C64Power Forum
Inne => Offtopic => Wątek zaczęty przez: Reiter w 20 Września 2009, 19:42
-
Byłem wczoraj w muzeum techniki po iluś tam -nastu latach. W sumie nie lubię tego muzeum i nigdy nie lubiłem, ale się wybrałem ze względu na wystawę Tajemniczy świat techniki szpiegowskiej (http://spyworld.pl). Gdzie można zobaczyć po raz pierwszy w polsce narzędzia używane w wywiadach szpiegowsich, a także gadźety z filmu o agencie 007. M.in. samochód BMW 750iL i Aston Martin z 1966r.

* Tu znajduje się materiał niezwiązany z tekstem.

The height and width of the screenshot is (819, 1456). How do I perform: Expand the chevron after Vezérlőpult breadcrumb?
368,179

Moją uwagę zwrócił ponadto magnetofon szpiegowski, w którym umieszczona była taśma z nauką programowania Basic dla C116/16 (dobre! hehe to chyba tak dla kawału).

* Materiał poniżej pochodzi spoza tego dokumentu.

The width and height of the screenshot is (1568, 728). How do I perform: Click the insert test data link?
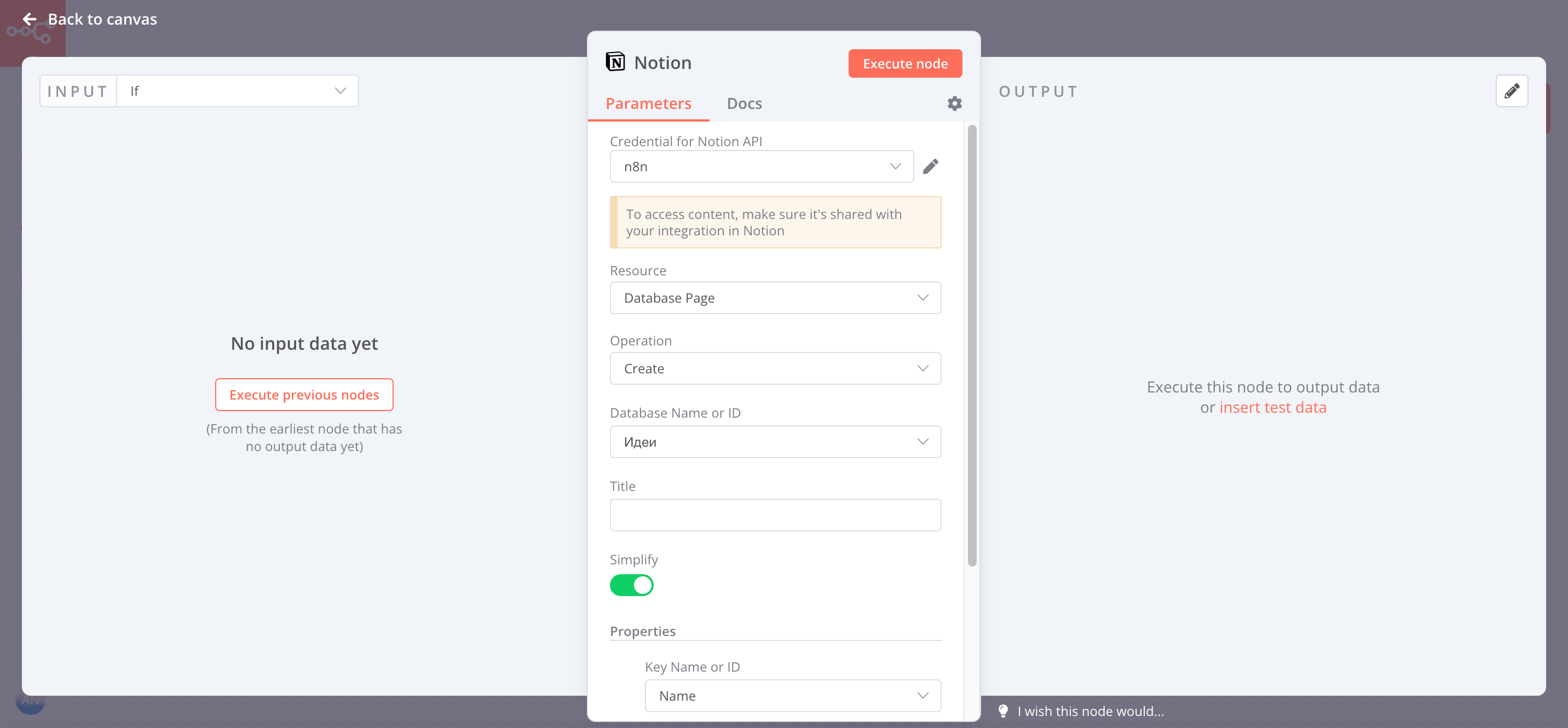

A także Enigmę, wiadomo o co chodzi.
To tyle wodolejstwa, a skoro bilet taki drogi, to wykorzystałem sytuację i przeszedłem się po innych częściach muzeum, oczywiście z szczególnym uwzględnieniem działu z komputerami.

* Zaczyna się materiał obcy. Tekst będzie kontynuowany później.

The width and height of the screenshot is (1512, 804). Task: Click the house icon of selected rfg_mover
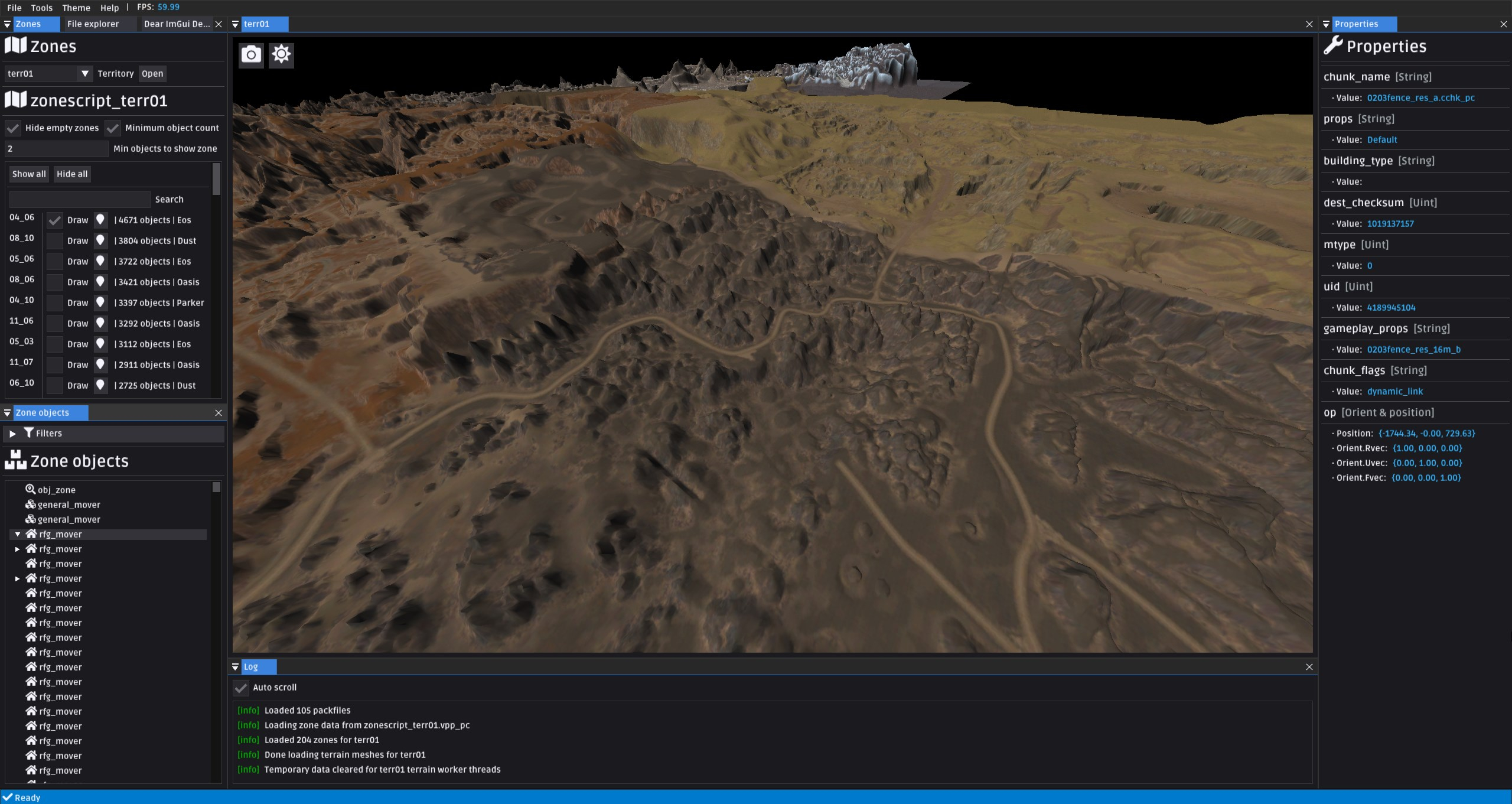pyautogui.click(x=31, y=534)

Było trochę 8-bitowców: Atarynek, Amstradów, IBMów, Meritum, polskich i zagranicznych klonów i Commodore 64C oraz C64 beczka w białej obudowie (czy to rzadki model?).
C64 prezentował się w zestawie z magnetofonem i ani śladu żadnej stacji dysków. To samo działo się w opisie przy eksponatach. Hm, oni tam nie wiedzą, że C64 i jego rodzina może współpracować z stacją? (A wszystkie Atari miały jakąś stację, dziwne myślę sobie).
Idę, dalej, a tam wystawa ekologiczno-edukacyjna, obrazująca jak sprzęt elektroniczny szkodzi środowisku. Kolejna niespodzianka, w całkiem niezłym stanie różne fajne i rzadkie eksponaty elektroniki leżą sobie pod metalową kratkownicą, po której się stąpa (kolekcjonerzy z Allegro byliby zachwyceni). Pomijam magnetowidy i telefony, bo widzę, że leży C64C i obok jakieś stare przenośne urządzenia dyskowe z lat 70 (biały kruk?).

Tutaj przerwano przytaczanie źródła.